[Text provided]
============================================================

Solar water heater

This page is a translated version of the page Chauffage solaire and the translation is 100% complete.

Tutorial de avatarLe Tour des Possibles | Categories : Housing, Energy

This low-tech solar heating system was discovered in Mongolia. Place the heater against a window, and it will circulate air to warm up it by 10 to 15°C!

License : Attribution (CC BY)


Overall function

The air heater is positioned against a window. It is a box made of wood, except for the side facing the window, which is made of a transparent plastic. There is a thin black plastic layer behind this transparent plastic . The black plastic will be exposed to the sun, and will heat up. The absorbed solar energy will then be transmitted to the air in the box. When this air exceeds a temperature selected on a thermostat, a fan starts. This allows the air to circulate between the room (cold air) and the inside of the box (hot air). For this, the side facing the window has holes at the top and bottom. The air is drawn through the bottom, and released from the top.

The difference in temperature between the incoming and outgoing air naturally depends on the amount of sunshine and room temperature, but the estimate is usually between 10 ° C and 15 ° C.

The power of the incident sunlight is approximately 1000W/m². It's estimated that after losses, especially through transparent walls, the power absorbed by the black plastic is 500W/m². For an area of about 0.7m ², we can roughly compare this heating to 350W heating.


The disadvantage of this heating system is that it obstructs the light coming through a window. One interesting option is to place the heater against your window before going to work in the morning. It will heat up all day, and in the evening when you come back you can remove it to make the most of the natural light while also enjoying your heated room. If you have big enough windows, you can also choose to block part of them.

============================================================

[Written problem 1]
Can you return the records without any changes, from the line with "- 小説・実用書 (67, 2371)" through the last line of the records?

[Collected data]

============================================================

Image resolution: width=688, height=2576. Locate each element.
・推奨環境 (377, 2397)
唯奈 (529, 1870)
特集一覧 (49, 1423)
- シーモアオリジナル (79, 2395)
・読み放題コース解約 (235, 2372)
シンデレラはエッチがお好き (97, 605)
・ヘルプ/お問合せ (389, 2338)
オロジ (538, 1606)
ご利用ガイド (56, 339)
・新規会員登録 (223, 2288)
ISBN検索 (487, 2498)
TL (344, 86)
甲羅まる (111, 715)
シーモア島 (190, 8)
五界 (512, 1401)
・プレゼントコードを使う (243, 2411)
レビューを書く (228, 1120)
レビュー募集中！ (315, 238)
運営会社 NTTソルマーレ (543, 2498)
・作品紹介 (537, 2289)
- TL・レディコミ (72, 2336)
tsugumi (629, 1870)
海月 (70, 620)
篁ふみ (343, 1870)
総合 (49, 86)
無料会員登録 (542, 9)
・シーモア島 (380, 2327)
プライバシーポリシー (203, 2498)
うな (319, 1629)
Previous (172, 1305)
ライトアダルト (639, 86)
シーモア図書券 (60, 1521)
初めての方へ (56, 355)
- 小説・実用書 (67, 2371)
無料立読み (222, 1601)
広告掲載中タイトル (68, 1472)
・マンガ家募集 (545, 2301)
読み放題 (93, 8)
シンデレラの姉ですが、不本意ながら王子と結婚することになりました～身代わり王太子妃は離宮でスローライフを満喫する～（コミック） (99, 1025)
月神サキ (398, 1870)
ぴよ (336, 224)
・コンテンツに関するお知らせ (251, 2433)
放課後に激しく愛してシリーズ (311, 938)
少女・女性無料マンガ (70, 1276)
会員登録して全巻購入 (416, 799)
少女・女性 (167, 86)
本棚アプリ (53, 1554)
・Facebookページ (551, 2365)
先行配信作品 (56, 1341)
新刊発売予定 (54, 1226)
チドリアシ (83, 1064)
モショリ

============================================================

[Written problem 2]
Would you retype the solar heater tutorial word for word, from "Tutorial de avatarLe Tour" to "Attribution (CC BY)"?

[Final result 1]
- 小説・実用書 (67, 2371)
無料立読み (222, 1601)
広告掲載中タイトル (68, 1472)
・マンガ家募集 (545, 2301)
読み放題 (93, 8)
シンデレラの姉ですが、不本意ながら王子と結婚することになりました～身代わり王太子妃は離宮でスローライフを満喫する～（コミック） (99, 1025)
月神サキ (398, 1870)
ぴよ (336, 224)
・コンテンツに関するお知らせ (251, 2433)
放課後に激しく愛してシリーズ (311, 938)
少女・女性無料マンガ (70, 1276)
会員登録して全巻購入 (416, 799)
少女・女性 (167, 86)
本棚アプリ (53, 1554)
・Facebookページ (551, 2365)
先行配信作品 (56, 1341)
新刊発売予定 (54, 1226)
チドリアシ (83, 1064)
モショリ

[Final result 2]
Tutorial de avatarLe Tour des Possibles | Categories : Housing, Energy

This low-tech solar heating system was discovered in Mongolia. Place the heater against a window, and it will circulate air to warm up it by 10 to 15°C!

License : Attribution (CC BY)